** Begin **
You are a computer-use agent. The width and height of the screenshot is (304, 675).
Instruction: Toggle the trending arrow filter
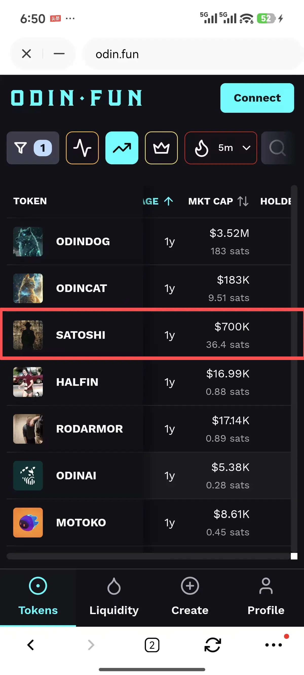[x=122, y=148]
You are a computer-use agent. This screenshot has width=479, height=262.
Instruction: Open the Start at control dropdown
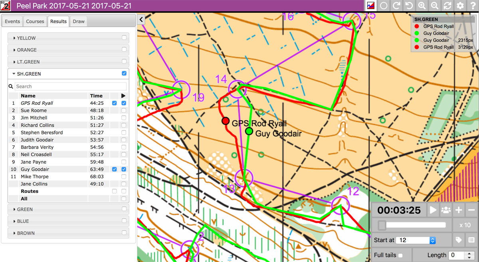416,240

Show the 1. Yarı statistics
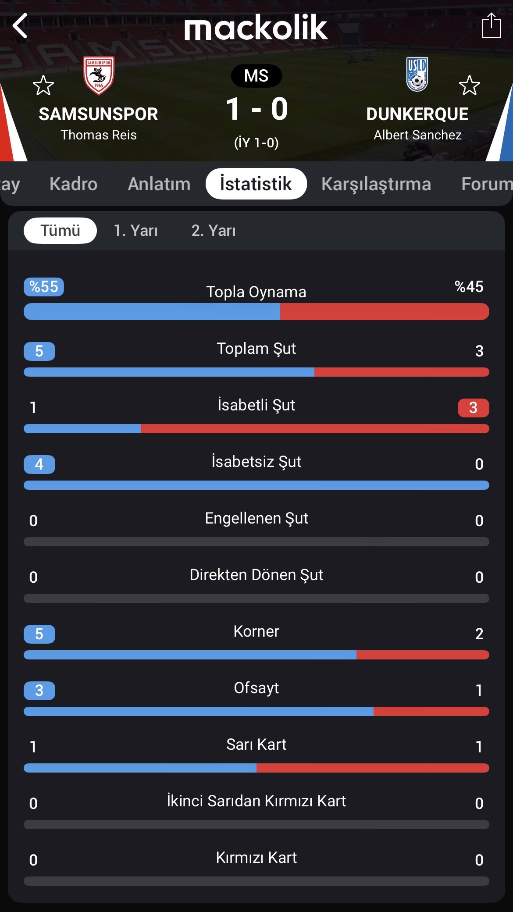135,231
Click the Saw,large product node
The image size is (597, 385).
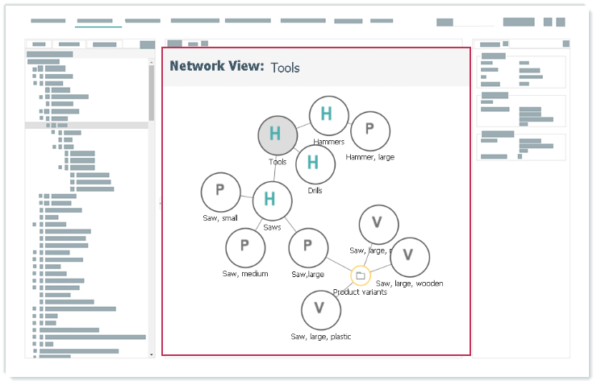[307, 248]
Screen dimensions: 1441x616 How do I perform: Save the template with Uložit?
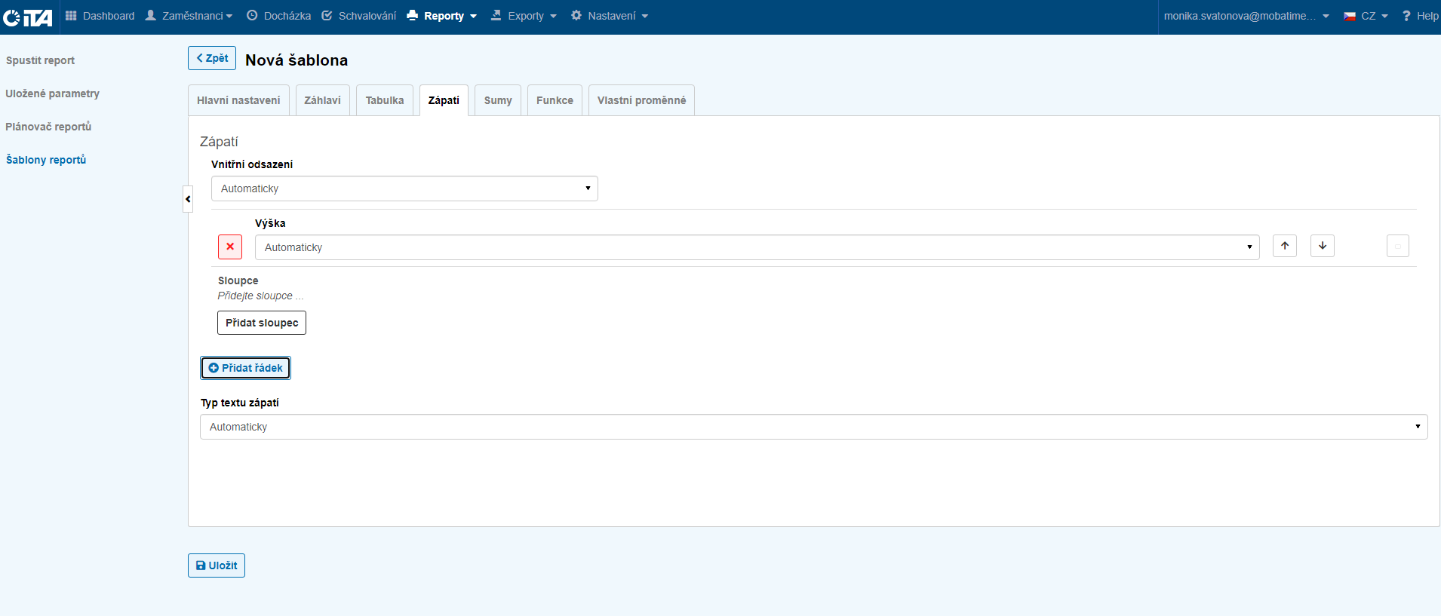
** End **
EXERCISE: Render every line of text in the rows above as a JSON array of strings, one string per line, with blank lines skipped. Leave the pictures out of your answer.

SOLUTION FOR THIS EXERCISE:
[
  "You are a computer-use agent. The width and height of the screenshot is (304, 675).",
  "Instruction: Toggle the trending arrow filter",
  "[x=122, y=148]",
  "You are a computer-use agent. This screenshot has width=479, height=262.",
  "Instruction: Open the Start at control dropdown",
  "416,240",
  "Show the 1. Yarı statistics",
  "135,231",
  "Click the Saw,large product node",
  "The image size is (597, 385).",
  "[307, 248]",
  "Screen dimensions: 1441x616 How do I perform: Save the template with Uložit?"
]